In a step toward robots that can learn on the fly like humans do, a new approach expands training data sets for robots that work with soft objects like ropes and fabrics, or in cluttered environments.
Developed by robotics researchers at the University of Michigan, it could cut learning time for new materials and environments down to a few hours rather than a week or two.
In simulations, the expanded training data set improved the success rate of a robot looping a rope around an engine block by more than 40% and nearly doubled the successes of a physical robot for a similar task.
That task is among those a robot mechanic would need to be able to do with ease. But using today’s methods, learning how to manipulate each unfamiliar hose or belt would require huge amounts of data, likely gathered for days or weeks, says Dmitry Berenson, U-M associate professor of robotics and senior author of a paper presented today at Robotics: Science and Systems in New York City.
In that time, the robot would play around with the hose — stretching it, bringing the ends together, looping it around obstacles and so on — until it understood all the ways the hose could move.
“If the robot needs to play with the hose for a long time before being able to install it, that’s not going to work for many applications,” Berenson said.
Indeed, human mechanics would likely be unimpressed with a robot co-worker that needed that kind of time. So Berenson and Peter Mitrano, a doctoral student in robotics, put a twist on an optimization algorithm to enable a computer to make some of the generalizations we humans do — predicting how dynamics observed in one instance might repeat in others.
In one example, the robot pushed cylinders on a crowded surface. In some cases, the cylinder didn’t hit anything, while in others, it collided with other cylinders and they moved in response.
If the cylinder didn’t run into anything, that motion can be repeated anywhere on the table where the trajectory doesn’t take it into other cylinders. This is intuitive to a human, but a robot needs to get that data. And rather than doing time-consuming experiments, Mitrano and Berenson’s program can create variations on the result from that first experiment that serve the robot in the same way.
They focused on three qualities for their fabricated data. It had to be relevant, diverse and valid. For instance, if you’re only concerned with the robot moving cylinders on the table, data on the floor is not relevant. The flip side of that is that the data must be diverse — all parts of the table, all angles must be explored.
“If you maximize the diversity of the data, it won’t be relevant enough. But if you maximize relevance, it won’t have enough diversity,” Mitrano said. “Both are important.”
And finally, the data must be valid. For example, any simulations that have two cylinders occupying the same space would be invalid and need to be identified as invalid so that the robot knows that won’t happen.
For the rope simulation and experiment, Mitrano and Berenson expanded the data set by extrapolating the position of the rope to other locations in a virtual version of a physical space — so long as the rope would behave the same way as it had in the initial instance. Using only the initial training data, the simulated robot hooked the rope around the engine block 48% of the time. After training on the augmented data set, the robot succeeded 70% of the time.
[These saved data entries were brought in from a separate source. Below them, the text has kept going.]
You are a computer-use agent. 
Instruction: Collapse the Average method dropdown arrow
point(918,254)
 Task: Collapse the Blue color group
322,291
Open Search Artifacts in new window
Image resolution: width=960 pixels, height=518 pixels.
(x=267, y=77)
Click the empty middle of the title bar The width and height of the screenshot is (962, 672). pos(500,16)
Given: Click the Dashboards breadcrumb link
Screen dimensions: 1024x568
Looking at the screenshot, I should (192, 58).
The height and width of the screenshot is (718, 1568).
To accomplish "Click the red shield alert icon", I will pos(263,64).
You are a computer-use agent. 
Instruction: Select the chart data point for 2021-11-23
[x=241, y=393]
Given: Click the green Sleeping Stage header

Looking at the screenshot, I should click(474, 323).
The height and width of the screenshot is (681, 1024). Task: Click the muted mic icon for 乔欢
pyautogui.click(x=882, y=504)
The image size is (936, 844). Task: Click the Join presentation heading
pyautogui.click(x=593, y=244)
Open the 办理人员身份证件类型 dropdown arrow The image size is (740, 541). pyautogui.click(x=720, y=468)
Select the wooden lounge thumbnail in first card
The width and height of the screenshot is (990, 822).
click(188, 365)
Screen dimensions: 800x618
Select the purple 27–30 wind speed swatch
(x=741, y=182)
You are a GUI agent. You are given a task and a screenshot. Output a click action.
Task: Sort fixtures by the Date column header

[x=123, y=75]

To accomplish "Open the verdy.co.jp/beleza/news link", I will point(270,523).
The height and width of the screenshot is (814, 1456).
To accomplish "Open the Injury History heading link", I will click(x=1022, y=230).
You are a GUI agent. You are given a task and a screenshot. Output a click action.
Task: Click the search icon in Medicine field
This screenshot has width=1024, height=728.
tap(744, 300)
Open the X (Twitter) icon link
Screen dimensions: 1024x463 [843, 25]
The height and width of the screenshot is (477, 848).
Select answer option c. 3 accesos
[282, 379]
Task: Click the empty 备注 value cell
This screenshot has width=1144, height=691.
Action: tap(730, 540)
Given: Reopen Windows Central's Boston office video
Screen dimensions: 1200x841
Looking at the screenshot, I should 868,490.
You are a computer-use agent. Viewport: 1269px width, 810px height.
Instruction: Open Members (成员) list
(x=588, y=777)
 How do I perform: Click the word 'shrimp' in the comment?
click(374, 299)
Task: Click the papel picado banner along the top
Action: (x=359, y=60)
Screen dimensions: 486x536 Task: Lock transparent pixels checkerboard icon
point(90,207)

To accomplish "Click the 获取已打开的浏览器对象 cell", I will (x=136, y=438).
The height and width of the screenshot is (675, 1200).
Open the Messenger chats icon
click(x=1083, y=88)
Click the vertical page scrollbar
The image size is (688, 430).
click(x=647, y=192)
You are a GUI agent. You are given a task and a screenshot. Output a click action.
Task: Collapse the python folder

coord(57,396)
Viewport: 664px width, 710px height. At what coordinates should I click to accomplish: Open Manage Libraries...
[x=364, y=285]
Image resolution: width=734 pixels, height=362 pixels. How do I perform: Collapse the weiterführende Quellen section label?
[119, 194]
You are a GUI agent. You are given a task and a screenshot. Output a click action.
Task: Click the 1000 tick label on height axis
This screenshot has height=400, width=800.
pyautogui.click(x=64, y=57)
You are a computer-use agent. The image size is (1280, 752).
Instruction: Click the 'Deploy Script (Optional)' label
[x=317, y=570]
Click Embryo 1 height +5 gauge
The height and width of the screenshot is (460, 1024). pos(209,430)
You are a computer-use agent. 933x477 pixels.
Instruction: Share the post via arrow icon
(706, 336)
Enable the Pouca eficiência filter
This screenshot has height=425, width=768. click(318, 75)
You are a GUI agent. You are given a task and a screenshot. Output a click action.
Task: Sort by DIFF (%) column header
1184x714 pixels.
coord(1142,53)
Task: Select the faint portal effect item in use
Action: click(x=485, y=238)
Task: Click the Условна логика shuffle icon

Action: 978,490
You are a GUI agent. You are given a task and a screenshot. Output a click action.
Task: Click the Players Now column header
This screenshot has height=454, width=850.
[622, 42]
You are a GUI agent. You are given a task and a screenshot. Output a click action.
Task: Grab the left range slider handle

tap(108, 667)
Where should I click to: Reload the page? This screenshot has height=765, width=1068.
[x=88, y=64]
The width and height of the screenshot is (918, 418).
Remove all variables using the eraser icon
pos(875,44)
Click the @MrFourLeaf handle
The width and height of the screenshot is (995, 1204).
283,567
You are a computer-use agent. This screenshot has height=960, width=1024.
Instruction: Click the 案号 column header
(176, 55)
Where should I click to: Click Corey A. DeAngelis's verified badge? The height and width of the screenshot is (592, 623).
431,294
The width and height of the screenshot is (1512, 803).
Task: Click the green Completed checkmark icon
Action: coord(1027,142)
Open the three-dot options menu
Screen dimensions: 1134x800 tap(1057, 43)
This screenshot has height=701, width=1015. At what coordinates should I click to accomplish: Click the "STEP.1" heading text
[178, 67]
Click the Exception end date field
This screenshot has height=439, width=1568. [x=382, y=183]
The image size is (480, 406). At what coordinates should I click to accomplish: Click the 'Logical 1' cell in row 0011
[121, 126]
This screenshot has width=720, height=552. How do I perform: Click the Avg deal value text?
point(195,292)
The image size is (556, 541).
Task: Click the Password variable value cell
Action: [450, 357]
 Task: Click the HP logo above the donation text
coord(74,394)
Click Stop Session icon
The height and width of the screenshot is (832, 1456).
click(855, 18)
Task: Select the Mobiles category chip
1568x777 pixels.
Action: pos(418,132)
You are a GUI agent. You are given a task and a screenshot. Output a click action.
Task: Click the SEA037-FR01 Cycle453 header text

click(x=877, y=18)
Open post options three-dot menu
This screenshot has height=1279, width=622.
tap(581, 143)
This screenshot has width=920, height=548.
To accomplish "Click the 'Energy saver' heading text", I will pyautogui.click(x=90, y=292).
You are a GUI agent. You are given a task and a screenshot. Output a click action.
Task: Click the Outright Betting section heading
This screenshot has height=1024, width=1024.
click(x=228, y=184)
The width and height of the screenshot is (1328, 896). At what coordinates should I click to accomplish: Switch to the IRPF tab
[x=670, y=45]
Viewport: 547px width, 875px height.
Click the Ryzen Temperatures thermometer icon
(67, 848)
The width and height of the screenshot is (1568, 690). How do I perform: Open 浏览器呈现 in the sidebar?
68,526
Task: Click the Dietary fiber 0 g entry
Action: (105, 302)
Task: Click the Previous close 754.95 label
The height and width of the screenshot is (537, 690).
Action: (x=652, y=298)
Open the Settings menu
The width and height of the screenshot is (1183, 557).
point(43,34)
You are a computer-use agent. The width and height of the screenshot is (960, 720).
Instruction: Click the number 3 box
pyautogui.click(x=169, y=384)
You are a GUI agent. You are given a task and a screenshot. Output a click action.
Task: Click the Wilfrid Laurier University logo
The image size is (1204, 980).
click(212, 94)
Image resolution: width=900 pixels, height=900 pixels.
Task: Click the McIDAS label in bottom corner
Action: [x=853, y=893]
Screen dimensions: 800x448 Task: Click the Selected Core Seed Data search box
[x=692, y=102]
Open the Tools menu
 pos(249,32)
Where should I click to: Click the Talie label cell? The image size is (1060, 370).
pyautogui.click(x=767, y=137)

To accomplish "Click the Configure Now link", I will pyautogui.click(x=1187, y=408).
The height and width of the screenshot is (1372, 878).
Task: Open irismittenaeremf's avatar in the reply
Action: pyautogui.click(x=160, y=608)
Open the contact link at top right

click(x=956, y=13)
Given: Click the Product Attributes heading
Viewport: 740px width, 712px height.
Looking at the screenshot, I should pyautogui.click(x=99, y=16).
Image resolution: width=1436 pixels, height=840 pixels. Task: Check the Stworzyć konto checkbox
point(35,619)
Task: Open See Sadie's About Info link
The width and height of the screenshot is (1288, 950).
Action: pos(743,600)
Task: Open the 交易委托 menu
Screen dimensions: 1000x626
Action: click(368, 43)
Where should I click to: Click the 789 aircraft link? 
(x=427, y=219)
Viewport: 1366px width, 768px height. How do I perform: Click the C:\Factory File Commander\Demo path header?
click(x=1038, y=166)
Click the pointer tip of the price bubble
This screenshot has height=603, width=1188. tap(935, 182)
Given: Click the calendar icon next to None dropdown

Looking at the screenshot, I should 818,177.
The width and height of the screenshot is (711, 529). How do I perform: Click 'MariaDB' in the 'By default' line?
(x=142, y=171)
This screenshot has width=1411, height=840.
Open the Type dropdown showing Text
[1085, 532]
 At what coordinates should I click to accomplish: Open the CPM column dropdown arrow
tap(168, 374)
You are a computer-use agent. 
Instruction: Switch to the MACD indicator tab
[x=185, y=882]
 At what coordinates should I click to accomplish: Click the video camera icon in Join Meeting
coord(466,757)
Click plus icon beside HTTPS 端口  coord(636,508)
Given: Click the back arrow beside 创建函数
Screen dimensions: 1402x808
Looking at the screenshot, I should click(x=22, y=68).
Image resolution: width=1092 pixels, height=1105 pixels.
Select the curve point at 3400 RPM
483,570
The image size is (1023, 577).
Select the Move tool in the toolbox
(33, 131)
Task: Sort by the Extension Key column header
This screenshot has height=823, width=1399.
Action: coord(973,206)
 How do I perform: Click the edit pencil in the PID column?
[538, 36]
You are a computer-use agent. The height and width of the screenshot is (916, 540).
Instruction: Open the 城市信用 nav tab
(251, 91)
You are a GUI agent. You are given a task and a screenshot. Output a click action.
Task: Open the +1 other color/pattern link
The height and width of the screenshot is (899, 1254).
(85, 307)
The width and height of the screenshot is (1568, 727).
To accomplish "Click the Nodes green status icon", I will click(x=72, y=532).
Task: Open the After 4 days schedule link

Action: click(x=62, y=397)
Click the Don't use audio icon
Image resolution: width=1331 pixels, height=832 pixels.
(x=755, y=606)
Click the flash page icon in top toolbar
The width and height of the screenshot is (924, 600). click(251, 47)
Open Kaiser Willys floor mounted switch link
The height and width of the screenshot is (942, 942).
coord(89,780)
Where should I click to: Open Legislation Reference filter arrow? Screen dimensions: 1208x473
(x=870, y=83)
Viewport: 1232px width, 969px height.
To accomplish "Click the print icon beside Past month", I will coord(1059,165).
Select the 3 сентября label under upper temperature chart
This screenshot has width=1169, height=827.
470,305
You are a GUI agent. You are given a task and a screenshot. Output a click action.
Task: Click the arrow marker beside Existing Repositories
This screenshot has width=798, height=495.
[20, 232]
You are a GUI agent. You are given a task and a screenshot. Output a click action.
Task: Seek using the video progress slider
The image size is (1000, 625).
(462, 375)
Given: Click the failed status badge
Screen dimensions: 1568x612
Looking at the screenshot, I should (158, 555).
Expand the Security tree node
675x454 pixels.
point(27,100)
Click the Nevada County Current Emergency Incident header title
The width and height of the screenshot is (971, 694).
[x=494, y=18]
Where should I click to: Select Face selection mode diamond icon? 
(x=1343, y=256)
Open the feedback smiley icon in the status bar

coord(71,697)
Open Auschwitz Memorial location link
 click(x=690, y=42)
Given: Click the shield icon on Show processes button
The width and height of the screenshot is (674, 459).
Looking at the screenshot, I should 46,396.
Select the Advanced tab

An experiment exploring on-the-fly learning with a real robot suggested that enabling the robot to expand each attempt in this way nearly doubles its success rate over the course of 30 attempts, with 13 successful attempts rather than seven.
This work was supported by the National Science Foundation grants IIS-1750489 and IIS-2113401, the Office of Naval Research grant N00014-21-1-2118, and the Toyota Research Institute.